— START OF EXCERPTED PASSAGE —

You know, I'm not quite able to describe the null hypothesis here correctly. 
But as Florian originally said, it's something that would rarely if ever make 
sense to test. 

> On Sep 20, 2016, at 1:08 PM, Daniel Ezra Johnson 
> <danielezrajohn...@gmail.com> wrote:
> 
> Plus a constant main effect of X. Still ludicrous. 
> 
>> On Sep 20, 2016, at 1:02 PM, Daniel Ezra Johnson 
>> <danielezrajohn...@gmail.com> wrote:
>> 
>> I mean, the effect of X averaged across the levels of Y. Why would that be 
>> zero?
>> 
>>> On Sep 20, 2016, at 1:00 PM, Daniel Ezra Johnson 
>>> <danielezrajohn...@gmail.com> wrote:
>>> 
>>> Say X is numeric. Y is a factor. You're testing the hypothesis that the 
>>> unweighted average of the effects of the levels of Y equals zero. This is a 
>>> pretty ludicrous null hypothesis. 
>>> 
>>>> On Sep 20, 2016, at 12:27 PM, T. Florian Jaeger <timegu...@gmail.com> 
>>>> wrote:
>>>> 
>>>> Guys,
>>>> 
>>>> just a quick note, in case it's not apparent to everyone (I had emailed 
>>>> this earlier to Rachel): what happens in Rachel's model is simply that R 
>>>> defaults to simple effects coding when a 'main' effect is removed while 
>>>> the interaction is still included (note that this, I think, overrides 
>>>> whatever contrasts you have specified for the factor you remove). That's 
>>>> actually a very useful default. To me, the thing that was puzzling at 
>>>> first is the same thing that Roger commented on: it should be just the 
>>>> same when you remove a two-way or a three-way factor. indeed, when i tried 
>>>> to replicate Rachel's problem, I did/do get the same (simple effects 
>>>> reparameterization) regardless of how many levels the factor that I remove 
>>>> has.

— END OF EXCERPTED PASSAGE —

» **SET TASK**: Please write out the stretch of the mixed-model thread from "But as Florian" through "X. Still ludicrous.", replacing "ludicrous" with "absurd". The lines after this thread aren't needed.

— START OF DATASET RECORDS —

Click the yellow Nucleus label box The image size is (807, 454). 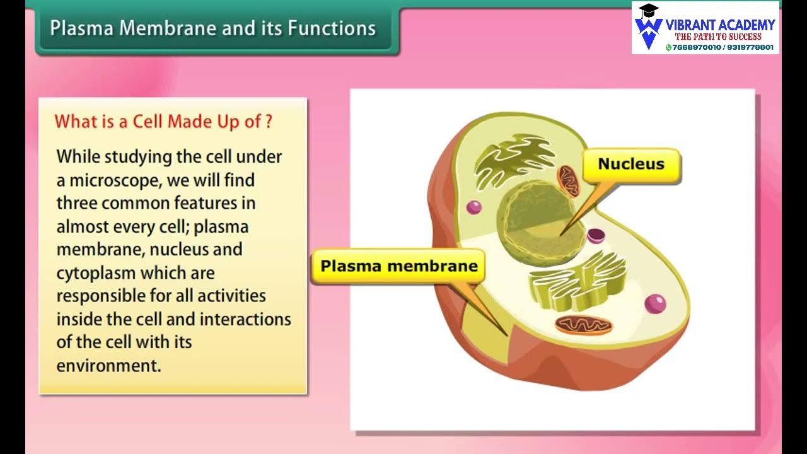click(631, 165)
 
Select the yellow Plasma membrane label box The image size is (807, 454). click(399, 266)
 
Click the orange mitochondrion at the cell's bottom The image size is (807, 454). click(583, 325)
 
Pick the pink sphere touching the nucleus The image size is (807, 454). click(596, 236)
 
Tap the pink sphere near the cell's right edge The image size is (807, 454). click(655, 303)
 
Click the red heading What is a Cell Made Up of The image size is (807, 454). click(163, 122)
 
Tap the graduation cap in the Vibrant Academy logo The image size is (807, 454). click(648, 11)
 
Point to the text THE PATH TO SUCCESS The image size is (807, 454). click(718, 37)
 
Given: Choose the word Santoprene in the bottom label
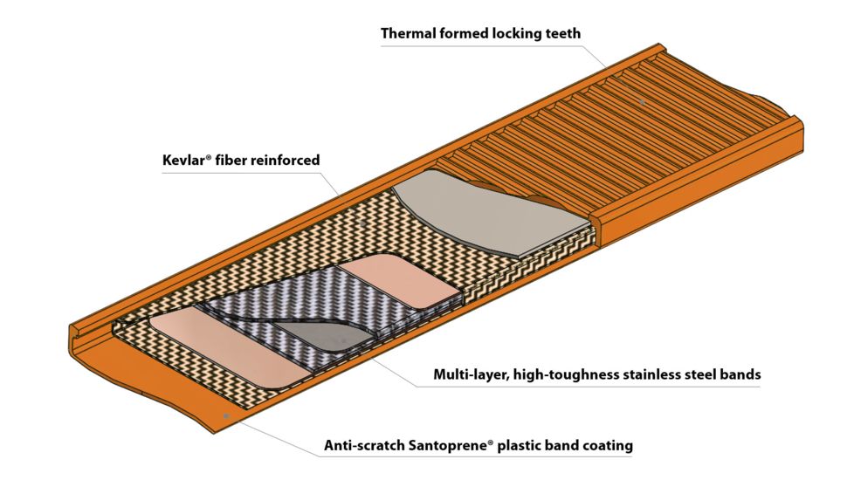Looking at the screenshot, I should click(x=449, y=445).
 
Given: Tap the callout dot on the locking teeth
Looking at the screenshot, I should click(x=643, y=102).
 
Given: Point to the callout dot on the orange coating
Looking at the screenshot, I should click(x=226, y=416).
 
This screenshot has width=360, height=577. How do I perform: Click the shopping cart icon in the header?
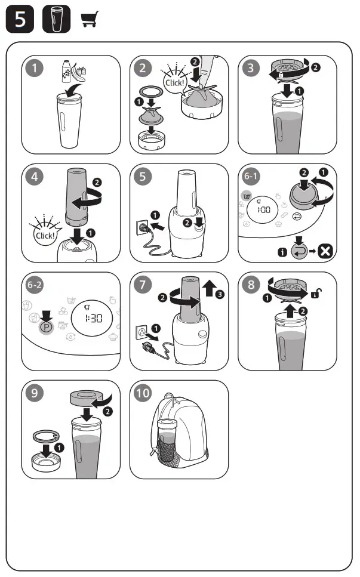(89, 20)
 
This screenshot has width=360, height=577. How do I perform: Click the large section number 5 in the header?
(20, 20)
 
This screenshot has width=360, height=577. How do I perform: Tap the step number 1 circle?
(37, 68)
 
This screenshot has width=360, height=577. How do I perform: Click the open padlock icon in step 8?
(316, 295)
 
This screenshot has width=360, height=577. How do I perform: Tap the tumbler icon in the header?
(57, 20)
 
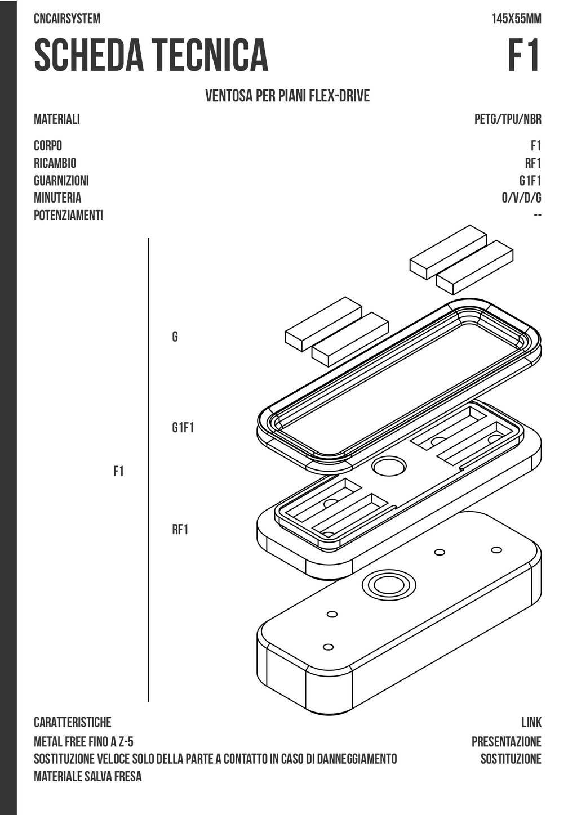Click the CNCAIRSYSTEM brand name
point(67,19)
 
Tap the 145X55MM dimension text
point(517,19)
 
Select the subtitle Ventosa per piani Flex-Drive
point(287,96)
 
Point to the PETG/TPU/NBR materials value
point(508,119)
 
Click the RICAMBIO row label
point(55,163)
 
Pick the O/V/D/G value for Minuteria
point(522,198)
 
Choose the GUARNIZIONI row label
point(61,181)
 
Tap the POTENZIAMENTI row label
point(69,215)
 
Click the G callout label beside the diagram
point(175,337)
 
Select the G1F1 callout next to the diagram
point(183,428)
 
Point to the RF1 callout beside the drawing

— END OF DATASET RECORDS —

» **WORKED ANSWER**:
But as Florian originally said, it's something that would rarely if ever make 
sense to test. 

> On Sep 20, 2016, at 1:08 PM, Daniel Ezra Johnson 
> <danielezrajohn...@gmail.com> wrote:
> 
> Plus a constant main effect of X. Still absurd.